Update as of 4: 21 a.m. EDT: Two people were reportedly killed in Tennessee Tuesday, taking the latest toll from a massive storm system that has triggered powerful tornadoes across the southern and central U.S. to 11, including at least nine people who were earlier reported killed in Mississippi and Alabama. Further threats to life and property in the region from tornadoes could continue for several more days, reports said. On Monday, the death toll inflicted by the tornadoes in the states of Arkansas, Oklahoma and Iowa had climbed to 18.

At least nine people were killed Monday in Mississippi and Alabama after a massive storm system triggered powerful tornadoes that tore through the central and southern parts of the U.S. for a second day in a row.

As many as six were reported killed in Alabama, although only two deaths had been confirmed so far. The National Weather Service reportedly issued warnings for more tornadoes in Alabama while at least seven were reported killed in Mississippi by 12 tornadoes that hit the state. Tornadoes spawned Sunday by the severe weather had claimed at least 18 lives so far, with Arkansas accounting for 16 deaths while one death each was reported in Oklahoma and Iowa.

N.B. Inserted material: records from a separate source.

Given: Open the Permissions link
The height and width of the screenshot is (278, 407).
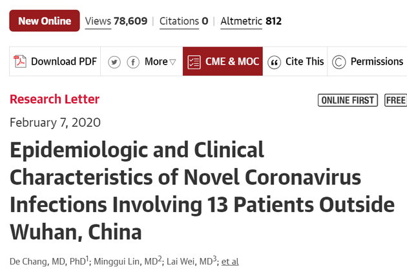Looking at the screenshot, I should tap(377, 61).
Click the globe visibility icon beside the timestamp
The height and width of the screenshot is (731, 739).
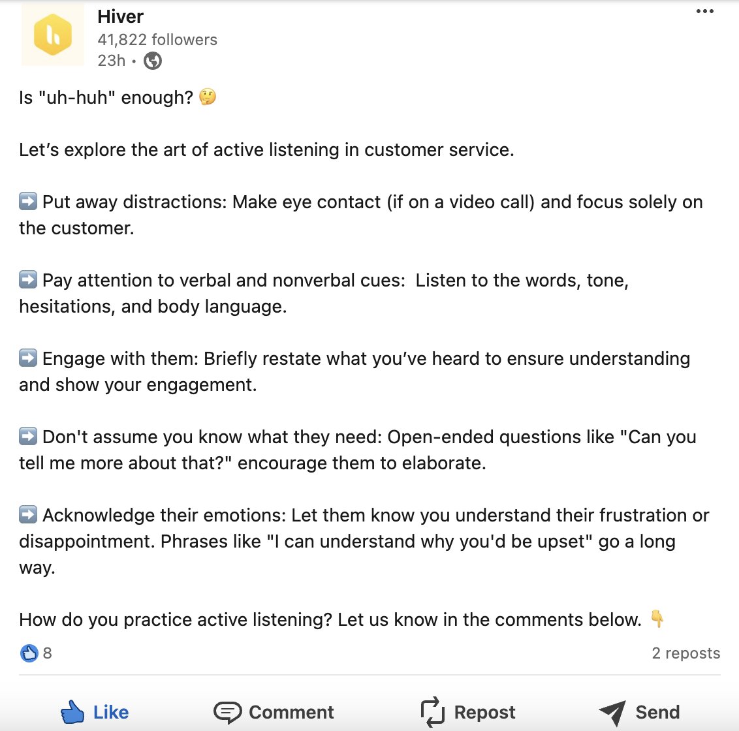[151, 61]
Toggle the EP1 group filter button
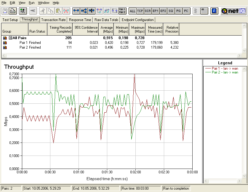 tap(156, 11)
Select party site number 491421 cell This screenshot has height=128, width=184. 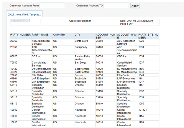pos(143,110)
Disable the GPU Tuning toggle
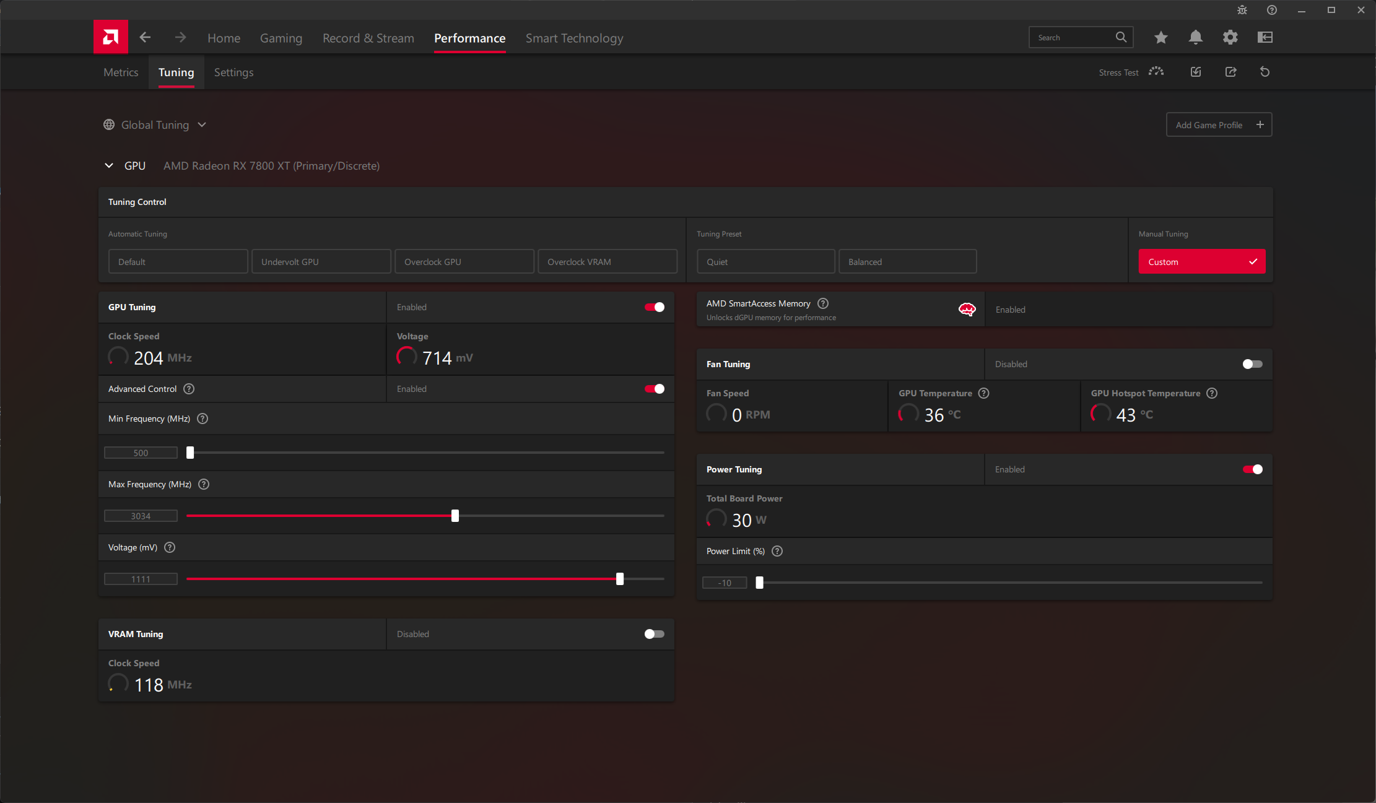Viewport: 1376px width, 803px height. click(654, 307)
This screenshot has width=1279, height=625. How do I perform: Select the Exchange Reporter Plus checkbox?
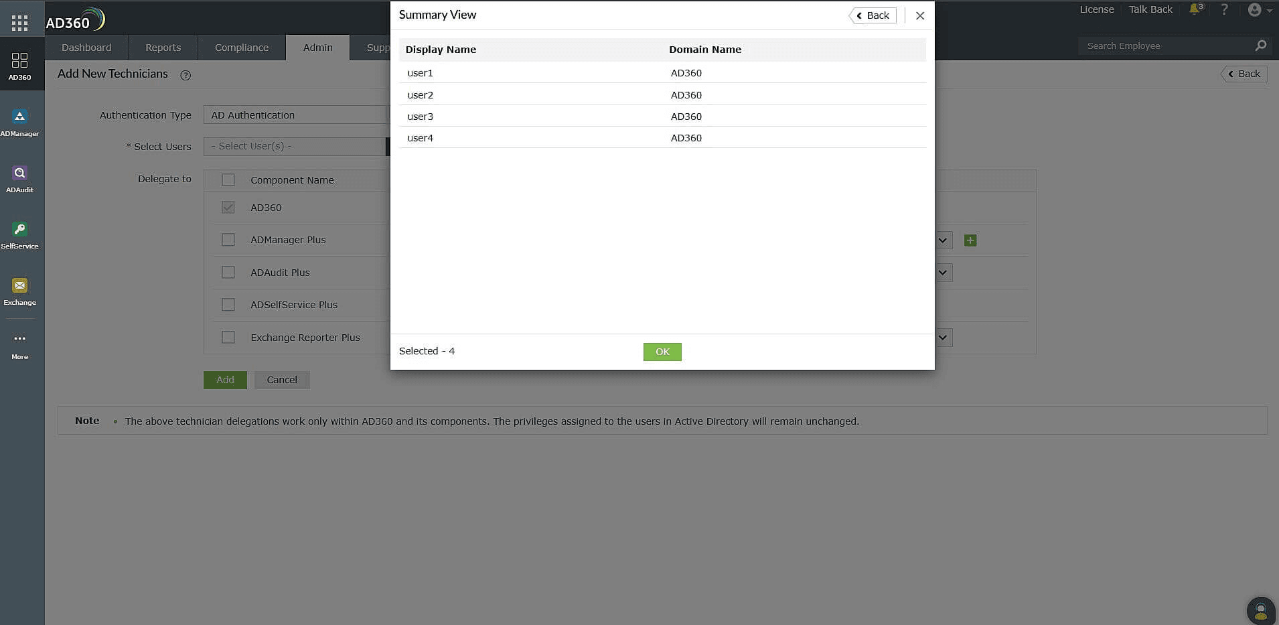(228, 337)
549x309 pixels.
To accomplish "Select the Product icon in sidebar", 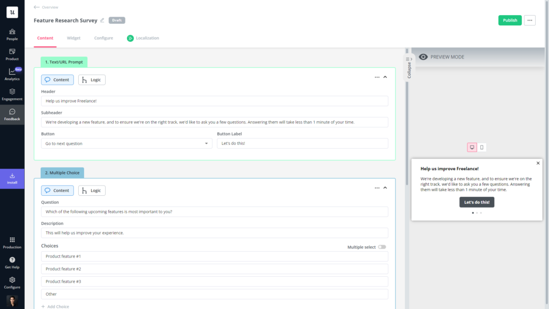I will pyautogui.click(x=11, y=54).
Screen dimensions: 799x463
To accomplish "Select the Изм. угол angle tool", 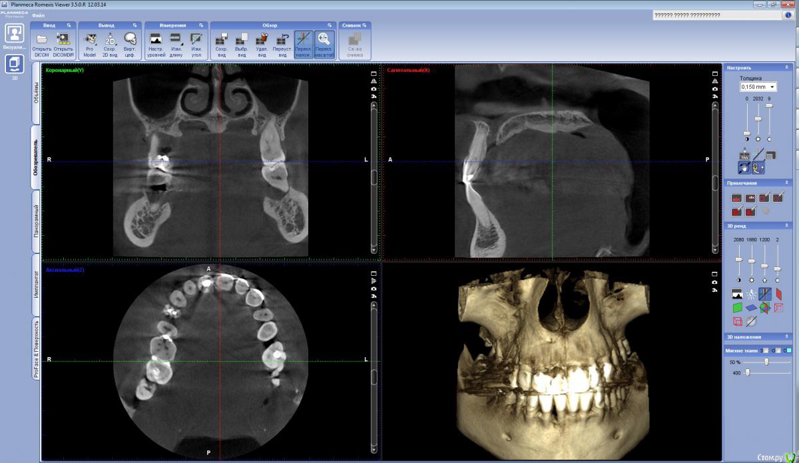I will click(x=196, y=39).
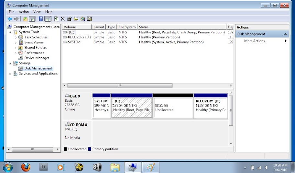Click the Up one level folder icon
Viewport: 295px width, 173px height.
(x=25, y=19)
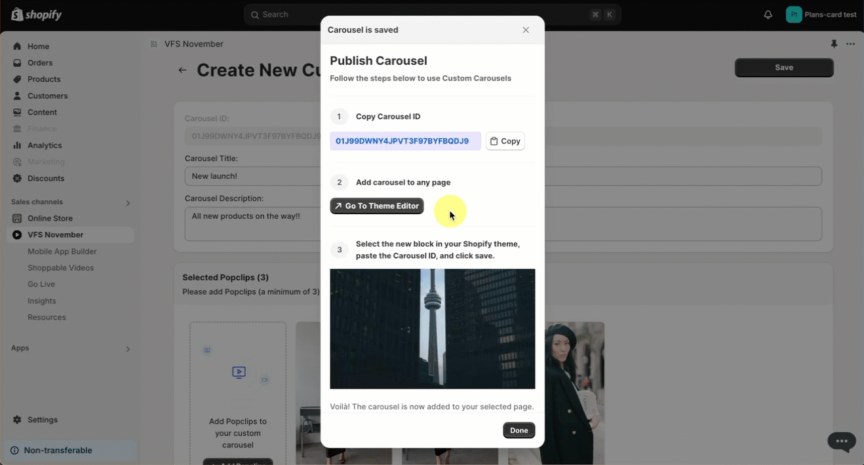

"It was real bad. We're trying to pull people out," Bart Aguirre, Tupelo Police Chief told Reuters, referring to emergency crews that were going house to house and searching damaged buildings in the community of about 35,000 in northeastern Mississippi.

Tupelo Mayor Jason Shelton told Reuters: “I am just encouraging everyone to stay inside and be weather aware. There is still a very real danger of another line coming through and people still need to be inside.”

George Grabryan, director of emergency management for Florence and Lauderdale counties, in northwest Alabama, told Fox News that about 16 shelters were opened before the storms hit the state.

"There's a lot of sensitivity up here," Grabryan said. "I've got a stack of messages here from people, many of them new to the area, wanting to know where the closest shelters are."

Mississippi Gov. Phil Bryant reportedly said the hardest-hit areas were Tupelo and Winston counties near the town of Louisville. Parts of western Georgia and Tennessee also were at high risk as the storm system headed east toward the Mid-Atlantic states.